Il Sig. Pinardi aveva affittata a Pancrazio Soave tutta la parte della sua casa destinata ad abitazione, composta di undici stanze, cinque al piano superiore, coi sottotetti, e sei al piano terreno; e questi, ritenute alcune stanze per la fabbrica dell'amido e per suo alloggio, aveva cedute le altre in subaffitto. D. Bosco aperse trattative col Soave. Di mano in mano che i vari inquilini finivano le loro locazioni, oppure se ne andavano, egli cercava di rendersi padrone delle loro stanze, pagandone il fitto il doppio per lo meno del loro valore. Ai 5 di giugno egli prendeva a pigione tre camere attigue del piano superiore verso ponente, in ragione di cinque lire ciascuna al mese; e la durata del contratto era fissata dal 1° di luglio 1846 fino al l° di gennaio 1849. Egli contentavasi di ritirarne le chiavi, senza servirsene o mettervi piede.
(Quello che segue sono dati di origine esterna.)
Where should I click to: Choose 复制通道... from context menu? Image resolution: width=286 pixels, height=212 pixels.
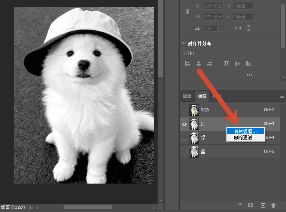(246, 131)
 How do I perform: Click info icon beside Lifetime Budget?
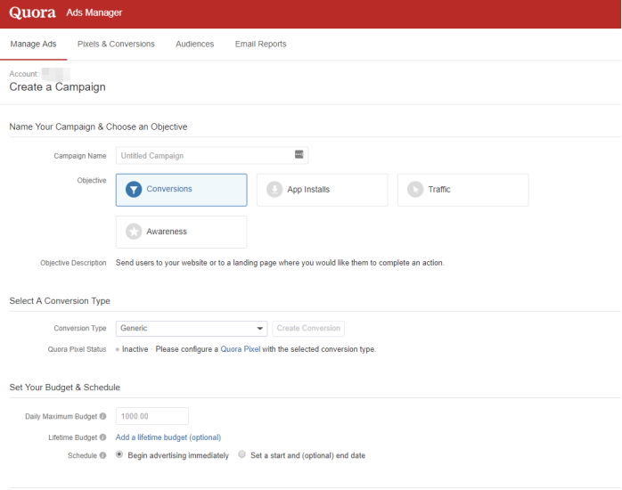point(102,437)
Al Soave convenivano questi contratti, ma diceva sovente a D. Bosco: - Venga ad abitarle queste camere!
 - Per ora non occorre, rispondeva sempre D. Bosco; sono poche e non mi bastano: le abiterò quando potrò occupare tutta la casa! - Il suo fine nobilissimo però era di non coabitare con persone sospette, e non esporre a dicerie la sua dignità sacerdotale.